**Dataset records:**
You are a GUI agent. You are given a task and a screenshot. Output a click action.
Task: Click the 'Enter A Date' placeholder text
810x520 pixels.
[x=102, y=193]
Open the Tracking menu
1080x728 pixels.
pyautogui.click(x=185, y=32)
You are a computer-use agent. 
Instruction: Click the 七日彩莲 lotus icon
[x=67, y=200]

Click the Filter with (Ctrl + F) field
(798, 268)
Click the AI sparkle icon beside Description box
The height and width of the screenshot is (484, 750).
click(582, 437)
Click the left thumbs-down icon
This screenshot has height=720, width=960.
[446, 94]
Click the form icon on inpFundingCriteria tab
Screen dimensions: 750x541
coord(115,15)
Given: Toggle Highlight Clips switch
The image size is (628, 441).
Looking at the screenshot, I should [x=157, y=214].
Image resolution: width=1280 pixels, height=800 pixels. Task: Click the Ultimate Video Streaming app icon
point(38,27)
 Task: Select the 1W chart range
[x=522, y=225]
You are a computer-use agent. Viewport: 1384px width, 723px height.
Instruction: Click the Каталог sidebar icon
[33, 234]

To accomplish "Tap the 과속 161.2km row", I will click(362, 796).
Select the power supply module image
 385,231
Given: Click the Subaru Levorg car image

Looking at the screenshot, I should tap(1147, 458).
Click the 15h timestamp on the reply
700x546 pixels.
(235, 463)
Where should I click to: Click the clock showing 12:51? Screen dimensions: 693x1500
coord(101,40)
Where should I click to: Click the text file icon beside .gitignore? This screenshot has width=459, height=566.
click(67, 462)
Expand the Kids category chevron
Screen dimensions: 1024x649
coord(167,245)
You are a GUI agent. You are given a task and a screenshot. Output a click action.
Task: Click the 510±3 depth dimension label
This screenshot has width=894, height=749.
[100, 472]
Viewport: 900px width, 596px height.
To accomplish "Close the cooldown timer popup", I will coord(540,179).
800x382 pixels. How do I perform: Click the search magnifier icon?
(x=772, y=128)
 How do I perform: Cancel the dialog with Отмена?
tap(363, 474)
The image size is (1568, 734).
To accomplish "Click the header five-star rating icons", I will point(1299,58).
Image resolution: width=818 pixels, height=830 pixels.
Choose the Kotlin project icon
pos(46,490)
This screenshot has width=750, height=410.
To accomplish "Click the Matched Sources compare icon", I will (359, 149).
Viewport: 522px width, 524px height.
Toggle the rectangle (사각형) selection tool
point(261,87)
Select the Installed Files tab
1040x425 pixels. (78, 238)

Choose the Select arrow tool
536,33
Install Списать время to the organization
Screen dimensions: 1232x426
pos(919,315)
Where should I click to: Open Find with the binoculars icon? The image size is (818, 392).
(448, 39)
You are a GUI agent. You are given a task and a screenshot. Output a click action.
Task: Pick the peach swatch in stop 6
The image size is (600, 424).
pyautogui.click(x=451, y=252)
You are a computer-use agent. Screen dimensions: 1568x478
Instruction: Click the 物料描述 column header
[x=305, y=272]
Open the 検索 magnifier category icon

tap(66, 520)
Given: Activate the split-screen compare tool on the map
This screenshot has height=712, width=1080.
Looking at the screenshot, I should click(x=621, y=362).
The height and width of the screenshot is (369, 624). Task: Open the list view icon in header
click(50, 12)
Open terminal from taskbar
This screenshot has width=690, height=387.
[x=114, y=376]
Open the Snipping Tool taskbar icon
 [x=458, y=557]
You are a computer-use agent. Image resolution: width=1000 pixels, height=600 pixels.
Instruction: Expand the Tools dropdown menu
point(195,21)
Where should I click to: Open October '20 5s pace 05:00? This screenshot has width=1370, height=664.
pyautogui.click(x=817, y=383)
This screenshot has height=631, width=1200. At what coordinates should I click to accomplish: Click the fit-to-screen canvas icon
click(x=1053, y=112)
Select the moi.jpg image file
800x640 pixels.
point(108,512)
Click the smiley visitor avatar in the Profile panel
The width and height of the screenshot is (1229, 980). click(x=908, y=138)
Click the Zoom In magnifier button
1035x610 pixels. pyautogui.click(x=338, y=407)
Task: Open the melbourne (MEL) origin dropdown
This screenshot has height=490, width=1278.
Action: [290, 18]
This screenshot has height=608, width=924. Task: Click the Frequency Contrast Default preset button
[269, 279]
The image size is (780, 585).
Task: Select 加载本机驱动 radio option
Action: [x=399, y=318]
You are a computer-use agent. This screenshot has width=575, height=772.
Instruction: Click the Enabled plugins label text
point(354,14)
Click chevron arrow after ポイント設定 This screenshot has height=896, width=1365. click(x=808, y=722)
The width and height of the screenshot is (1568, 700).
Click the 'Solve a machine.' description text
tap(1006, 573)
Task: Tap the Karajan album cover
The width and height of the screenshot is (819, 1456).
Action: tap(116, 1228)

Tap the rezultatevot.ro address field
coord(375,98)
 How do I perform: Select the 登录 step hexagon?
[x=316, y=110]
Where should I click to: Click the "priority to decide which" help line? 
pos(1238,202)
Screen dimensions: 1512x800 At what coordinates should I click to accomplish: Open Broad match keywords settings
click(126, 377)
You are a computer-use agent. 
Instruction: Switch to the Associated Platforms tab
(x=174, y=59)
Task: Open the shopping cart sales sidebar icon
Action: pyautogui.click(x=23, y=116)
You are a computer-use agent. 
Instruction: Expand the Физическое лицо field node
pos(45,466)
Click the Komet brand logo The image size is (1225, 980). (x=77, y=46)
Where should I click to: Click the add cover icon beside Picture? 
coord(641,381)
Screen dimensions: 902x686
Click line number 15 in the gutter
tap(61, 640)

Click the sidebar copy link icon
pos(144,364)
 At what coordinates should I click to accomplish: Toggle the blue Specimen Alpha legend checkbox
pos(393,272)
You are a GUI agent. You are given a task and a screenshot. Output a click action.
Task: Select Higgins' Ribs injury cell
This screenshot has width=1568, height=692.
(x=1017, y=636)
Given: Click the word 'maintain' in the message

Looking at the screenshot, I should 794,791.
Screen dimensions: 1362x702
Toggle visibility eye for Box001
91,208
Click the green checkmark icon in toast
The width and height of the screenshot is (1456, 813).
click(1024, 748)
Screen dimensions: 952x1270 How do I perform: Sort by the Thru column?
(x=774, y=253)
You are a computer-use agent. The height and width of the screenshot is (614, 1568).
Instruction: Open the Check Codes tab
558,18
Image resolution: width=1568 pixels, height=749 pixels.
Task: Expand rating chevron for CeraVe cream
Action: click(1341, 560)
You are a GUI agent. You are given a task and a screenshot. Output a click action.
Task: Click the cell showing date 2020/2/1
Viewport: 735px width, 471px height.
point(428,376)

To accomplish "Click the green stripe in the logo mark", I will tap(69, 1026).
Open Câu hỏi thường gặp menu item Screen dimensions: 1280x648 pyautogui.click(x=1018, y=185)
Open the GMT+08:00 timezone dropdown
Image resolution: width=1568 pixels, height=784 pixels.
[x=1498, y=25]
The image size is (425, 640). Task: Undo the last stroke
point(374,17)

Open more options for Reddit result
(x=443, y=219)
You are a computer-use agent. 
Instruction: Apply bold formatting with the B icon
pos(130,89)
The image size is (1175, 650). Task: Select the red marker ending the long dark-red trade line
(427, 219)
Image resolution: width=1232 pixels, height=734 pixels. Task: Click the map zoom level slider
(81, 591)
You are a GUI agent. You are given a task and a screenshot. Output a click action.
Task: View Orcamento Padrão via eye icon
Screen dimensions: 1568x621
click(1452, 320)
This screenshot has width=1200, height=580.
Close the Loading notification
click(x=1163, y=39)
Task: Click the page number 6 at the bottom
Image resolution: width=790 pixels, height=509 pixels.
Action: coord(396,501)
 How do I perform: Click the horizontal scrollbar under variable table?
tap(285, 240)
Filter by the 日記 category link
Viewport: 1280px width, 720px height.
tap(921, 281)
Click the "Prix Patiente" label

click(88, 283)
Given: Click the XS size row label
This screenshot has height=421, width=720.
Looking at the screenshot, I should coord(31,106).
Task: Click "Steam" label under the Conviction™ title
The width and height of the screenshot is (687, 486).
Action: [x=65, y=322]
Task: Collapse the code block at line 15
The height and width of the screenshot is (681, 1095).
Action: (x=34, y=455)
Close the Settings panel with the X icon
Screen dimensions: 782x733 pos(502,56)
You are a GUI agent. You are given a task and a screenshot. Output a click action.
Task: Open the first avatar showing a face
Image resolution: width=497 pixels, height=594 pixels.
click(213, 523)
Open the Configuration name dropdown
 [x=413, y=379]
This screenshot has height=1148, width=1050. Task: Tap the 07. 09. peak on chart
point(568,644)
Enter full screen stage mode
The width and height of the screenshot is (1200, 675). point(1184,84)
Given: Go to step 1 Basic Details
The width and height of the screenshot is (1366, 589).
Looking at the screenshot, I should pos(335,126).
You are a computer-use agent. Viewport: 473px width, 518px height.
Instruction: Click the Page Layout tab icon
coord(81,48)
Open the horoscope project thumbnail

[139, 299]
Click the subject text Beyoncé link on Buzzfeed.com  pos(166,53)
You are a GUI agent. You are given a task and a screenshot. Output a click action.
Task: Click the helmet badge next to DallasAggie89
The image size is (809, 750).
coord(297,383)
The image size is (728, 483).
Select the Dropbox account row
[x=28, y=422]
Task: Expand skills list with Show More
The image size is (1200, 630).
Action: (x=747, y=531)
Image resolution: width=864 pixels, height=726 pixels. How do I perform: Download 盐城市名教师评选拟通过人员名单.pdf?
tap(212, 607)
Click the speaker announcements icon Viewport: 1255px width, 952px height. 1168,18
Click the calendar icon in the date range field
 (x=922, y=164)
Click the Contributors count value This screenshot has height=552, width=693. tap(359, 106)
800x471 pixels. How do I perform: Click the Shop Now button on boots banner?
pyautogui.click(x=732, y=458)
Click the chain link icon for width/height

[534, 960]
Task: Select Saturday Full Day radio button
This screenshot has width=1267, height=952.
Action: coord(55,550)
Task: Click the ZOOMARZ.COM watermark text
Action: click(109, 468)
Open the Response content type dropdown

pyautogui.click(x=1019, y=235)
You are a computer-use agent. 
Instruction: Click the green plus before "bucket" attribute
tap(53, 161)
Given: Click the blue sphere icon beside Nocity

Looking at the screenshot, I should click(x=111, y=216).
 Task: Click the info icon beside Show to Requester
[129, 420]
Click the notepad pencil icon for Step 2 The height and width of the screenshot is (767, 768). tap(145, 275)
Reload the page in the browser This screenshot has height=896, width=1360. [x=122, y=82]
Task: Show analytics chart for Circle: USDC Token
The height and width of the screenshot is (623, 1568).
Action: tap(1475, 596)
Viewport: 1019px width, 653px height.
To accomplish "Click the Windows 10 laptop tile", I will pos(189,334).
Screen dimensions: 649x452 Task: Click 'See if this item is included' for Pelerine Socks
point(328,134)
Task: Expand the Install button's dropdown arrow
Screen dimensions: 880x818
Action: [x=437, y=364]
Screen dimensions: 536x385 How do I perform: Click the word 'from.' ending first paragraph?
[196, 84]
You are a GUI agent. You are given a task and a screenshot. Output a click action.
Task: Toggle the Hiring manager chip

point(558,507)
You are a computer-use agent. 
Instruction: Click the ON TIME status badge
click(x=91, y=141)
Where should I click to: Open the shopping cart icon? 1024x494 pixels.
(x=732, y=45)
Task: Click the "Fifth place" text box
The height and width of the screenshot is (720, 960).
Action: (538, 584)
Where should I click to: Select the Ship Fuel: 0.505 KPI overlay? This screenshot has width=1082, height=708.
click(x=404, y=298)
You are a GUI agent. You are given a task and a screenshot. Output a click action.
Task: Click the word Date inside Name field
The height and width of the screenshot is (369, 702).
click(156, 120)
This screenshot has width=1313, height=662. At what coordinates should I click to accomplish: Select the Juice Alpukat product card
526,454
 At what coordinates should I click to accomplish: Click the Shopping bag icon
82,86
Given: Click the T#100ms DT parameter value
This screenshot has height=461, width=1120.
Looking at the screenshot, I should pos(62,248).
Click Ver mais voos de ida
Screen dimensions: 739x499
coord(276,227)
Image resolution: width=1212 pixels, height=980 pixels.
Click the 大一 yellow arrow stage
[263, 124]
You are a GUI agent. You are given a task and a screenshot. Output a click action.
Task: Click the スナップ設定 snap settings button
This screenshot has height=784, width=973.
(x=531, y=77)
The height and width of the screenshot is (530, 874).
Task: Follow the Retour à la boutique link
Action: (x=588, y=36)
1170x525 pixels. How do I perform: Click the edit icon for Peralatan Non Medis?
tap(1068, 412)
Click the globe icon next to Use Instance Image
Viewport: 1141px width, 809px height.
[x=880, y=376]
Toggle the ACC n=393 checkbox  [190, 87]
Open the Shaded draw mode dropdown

**Task description:** Above are the records; print exactly the lines from the line with "This screenshot has width=1568, height=692." to the line with "Screen dimensions: 1362x702", including both, and nothing else.

**Answer area:**
This screenshot has width=1568, height=692.
(x=1017, y=636)
Given: Click the word 'maintain' in the message

Looking at the screenshot, I should 794,791.
Screen dimensions: 1362x702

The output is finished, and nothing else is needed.